The model Gardiner eventually settled on was social farming. She set up a market garden on 1500 square metres that operates as a social enterprise, supplying local restaurants with organic produce.

Working with local referral partners, Growing Change invites participants in vulnerable circumstances to join them for a 12-week period. But Gardiner is quick to point out she is not a mental health worker: “We’re farmers first and foremost, not therapists. That’s how our model works and that’s why it works, because when people come together here, they’re not coming to do therapy because they’re sick, they’re coming to farm.”

RECOVERY EFFORT

In Christchurch, an organisation called Greening the Rubble shows how gardens and gardening can positively impact disaster recovery. Greening the Rubble was a response to the earthquakes that devastated Christchurch in 2010 and 2011. Looking for a way to draw people back the city, the group turned to plants.

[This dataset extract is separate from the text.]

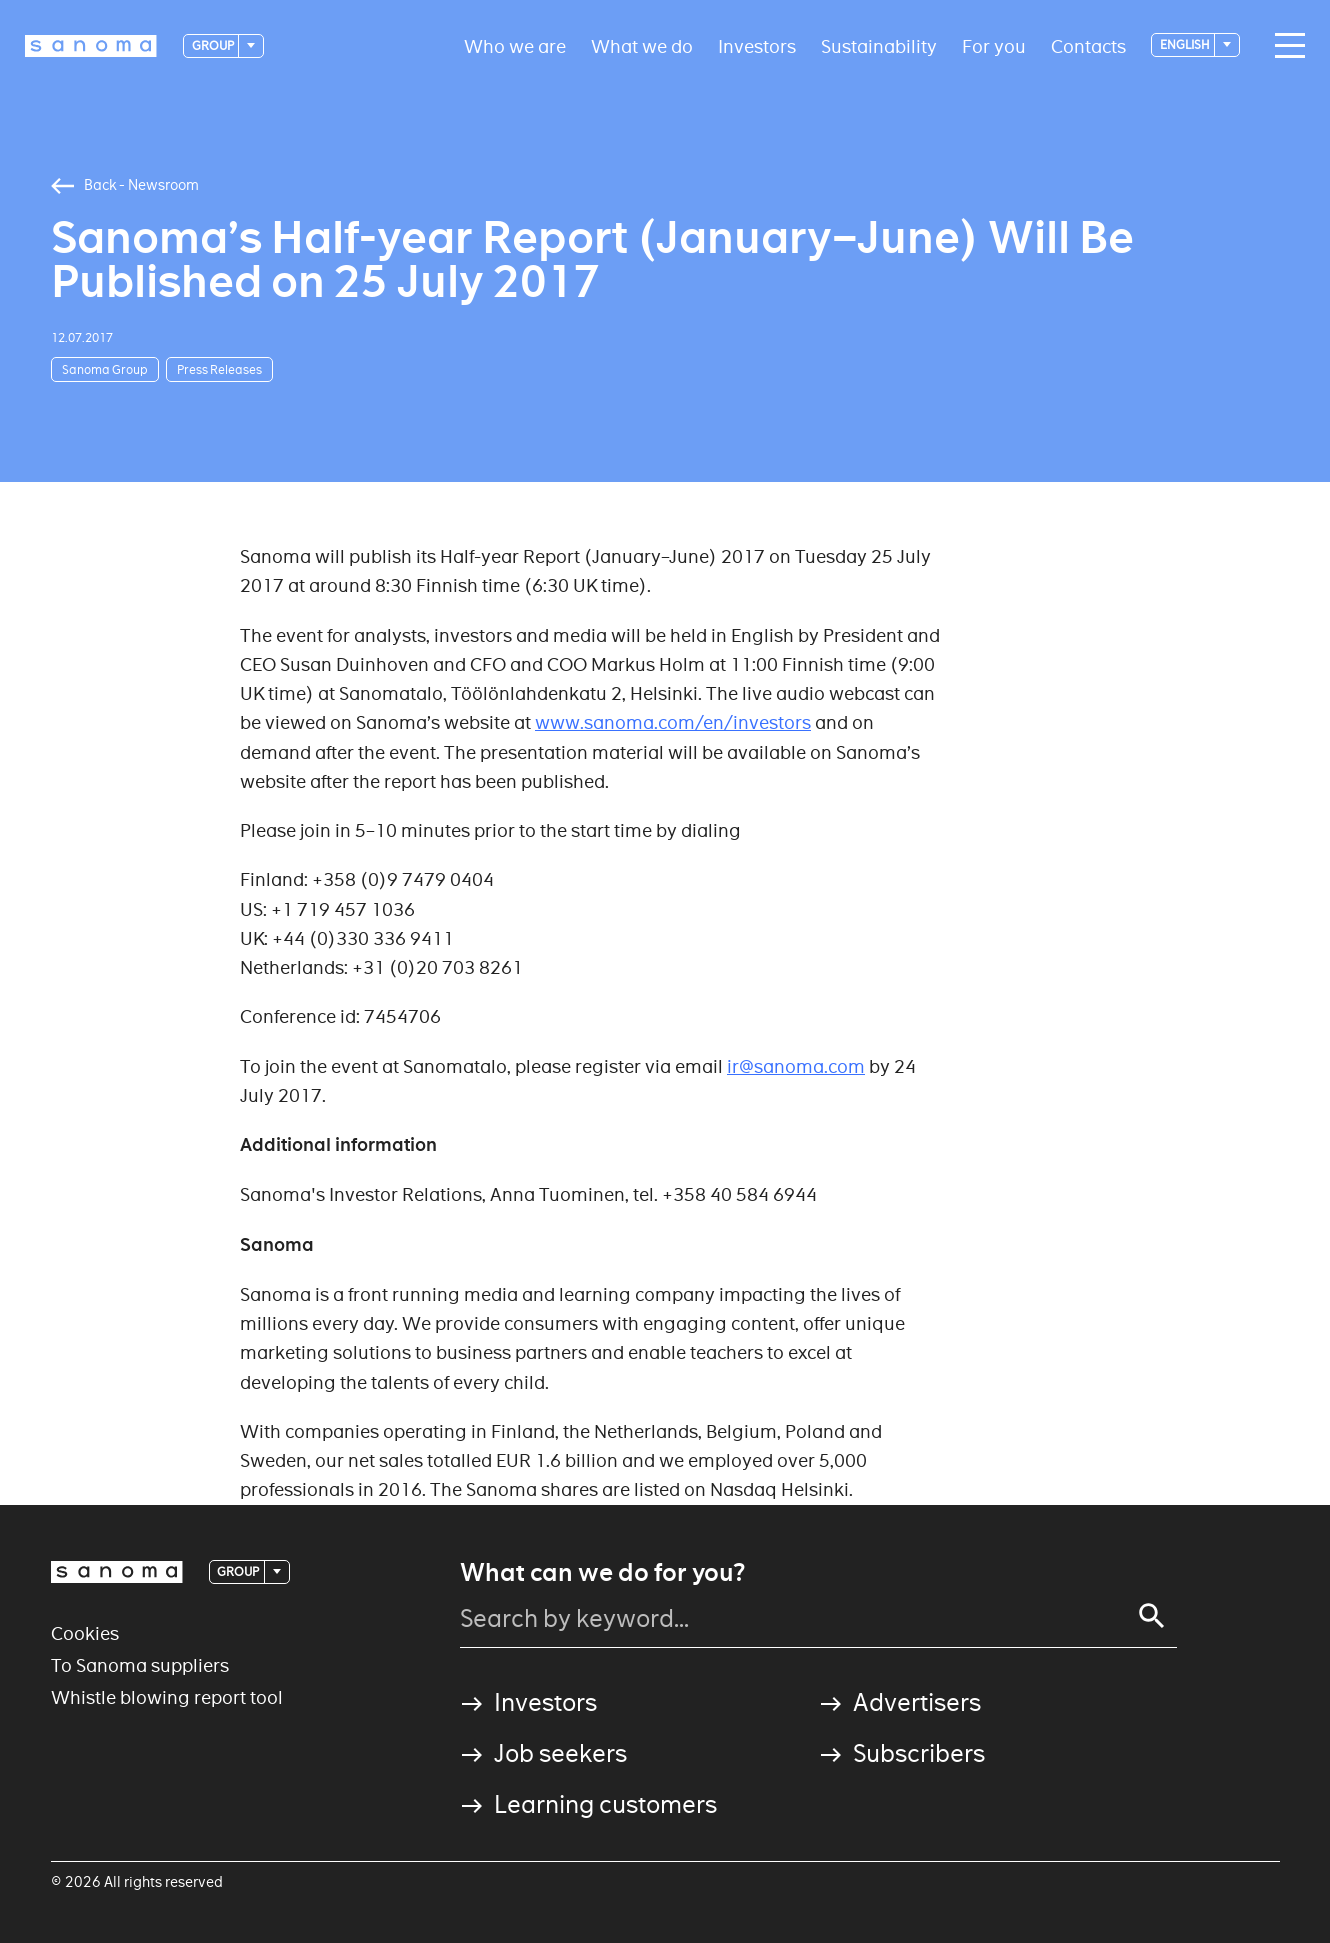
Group (214, 45)
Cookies (85, 1633)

In the early days, it was about creating greenspace amid the destruction and, as Greening the Rubble coordinator Laura Sessions explains, it offered a meaningful activity for the volunteers involved. “Everyone was dealing with the aftermath of the earthquakes in their own way, and I think it was a way for people who were involved with the project to do some healing themselves,” Sessions says.

Initial projects in the CBD incorporated biophilic principles, based on Edward O. Wilson’s theory that humans innately seek connectedness to nature. Six years on, Greening the Rubble has changed its focus from the city to the suburbs, concentrating on communities where public spaces were lost to the earthquake.

“We’re trying to use the principles to create spaces that will improve people’s lives in lots of different ways. From their physical health to things like alleviating social isolation [and] creating spaces to meet and sources of community cohesion,” Sessions says.

It’s this opportunity to connect in a meaningful way to nature that seems to be at the heart of therapeutic gardening. If you needed a reason to step into a garden, then this is it. It just might do you good.